#### Stated task 1
Return, word for word, the part of the Elasticsearch-to-OpenTelemetry write-up starting with "What we needed" and going on through "of YAML configuration.".
#### Stated task 2
Resume the write-up on turning Elasticsearch query results into OpenTelemetry metrics from the point where it stops.

#### Selected excerpt
** Start **

The Problem: Data Rich, Metric Poor
Most organizations store an enormous amount of operational and business data in Elasticsearch. Application logs, transaction records, user events, order histories — it all flows into ES indices by the terabyte. Teams build Kibana dashboards to visualize it, and for ad-hoc exploration that works beautifully.
But there is a disconnect. The observability stack — whether built on OpenTelemetry, Grafana, Datadog, or any OTLP-compatible backend — lives in a different world. It speaks metrics: time-series numbers with labels and attributes. If you want to alert when error rates spike or when order volumes drop below a threshold, you need those numbers as structured metrics in your telemetry pipeline. And Elasticsearch does not natively expose query results as OpenTelemetry metric signals.
The traditional workaround is a bespoke microservice per metric: write a tiny app that queries ES, formats the result, and exposes a /metrics endpoint. This works until you have fifty such metrics across ten teams. Now you have fifty microservices to maintain, deploy, and monitor — a second monitoring problem layered on top of the first.
What we needed was not another custom service. We needed a generic, configuration-driven bridge that could turn any Elasticsearch query result into an OpenTelemetry metric — with no code changes required to add a new metric.
Real-World Use Cases
Before diving into the architecture, here are the concrete scenarios that drove the design of the Elasticsearch Query Exporter — each one replacing custom-built services with a few lines of YAML configuration.

** End **

#### Provided information
** Start **

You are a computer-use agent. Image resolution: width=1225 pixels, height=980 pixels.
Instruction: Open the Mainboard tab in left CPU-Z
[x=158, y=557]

** End **
** Start **

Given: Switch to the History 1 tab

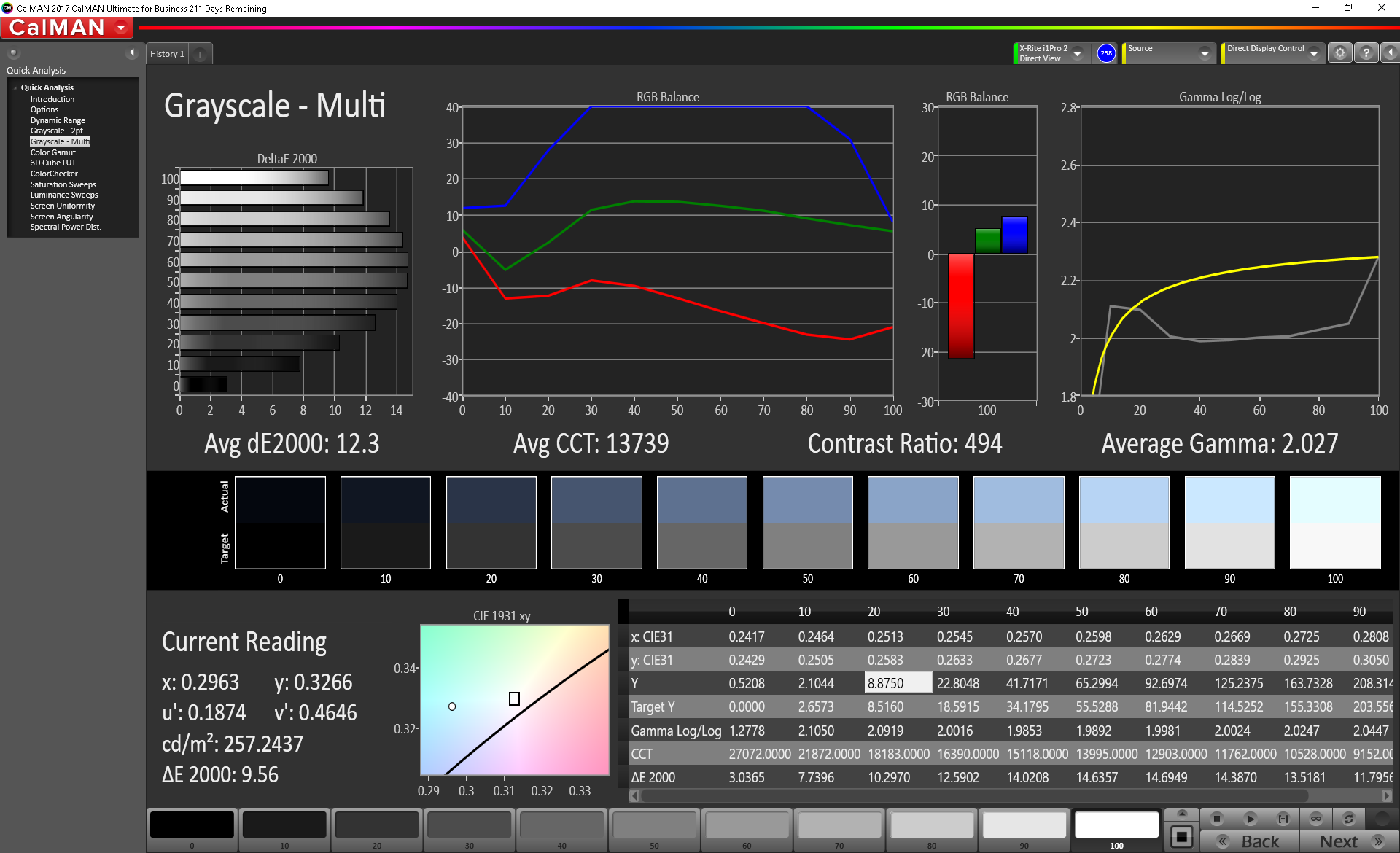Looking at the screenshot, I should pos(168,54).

** End **

#### Reply 1
What we needed was not another custom service. We needed a generic, configuration-driven bridge that could turn any Elasticsearch query result into an OpenTelemetry metric — with no code changes required to add a new metric.
Real-World Use Cases
Before diving into the architecture, here are the concrete scenarios that drove the design of the Elasticsearch Query Exporter — each one replacing custom-built services with a few lines of YAML configuration.

#### Reply 2
Operational Monitoring: Error Rate Alerting
An SRE team needs to count ERROR-level log entries per microservice every 30 seconds. The resulting es_error_count{service_name="checkout"} metric feeds into a Grafana dashboard and a PagerDuty alert rule. What previously required a custom Python script with a cron job is now a 15-line YAML block. When a new service launches, the team adds one more filter — no deployment needed.
Business Analytics: Real-Time Revenue Dashboard
A product team runs an hourly aggregation of order totals by region and payment method. The es_orders_total_value{region="eu-west"} metric drives a Grafana panel that leadership checks every morning. Because it is a standard OpenTelemetry metric, it composes naturally with infrastructure telemetry — you can correlate a revenue dip with a deployment event or a latency spike on the same timeline.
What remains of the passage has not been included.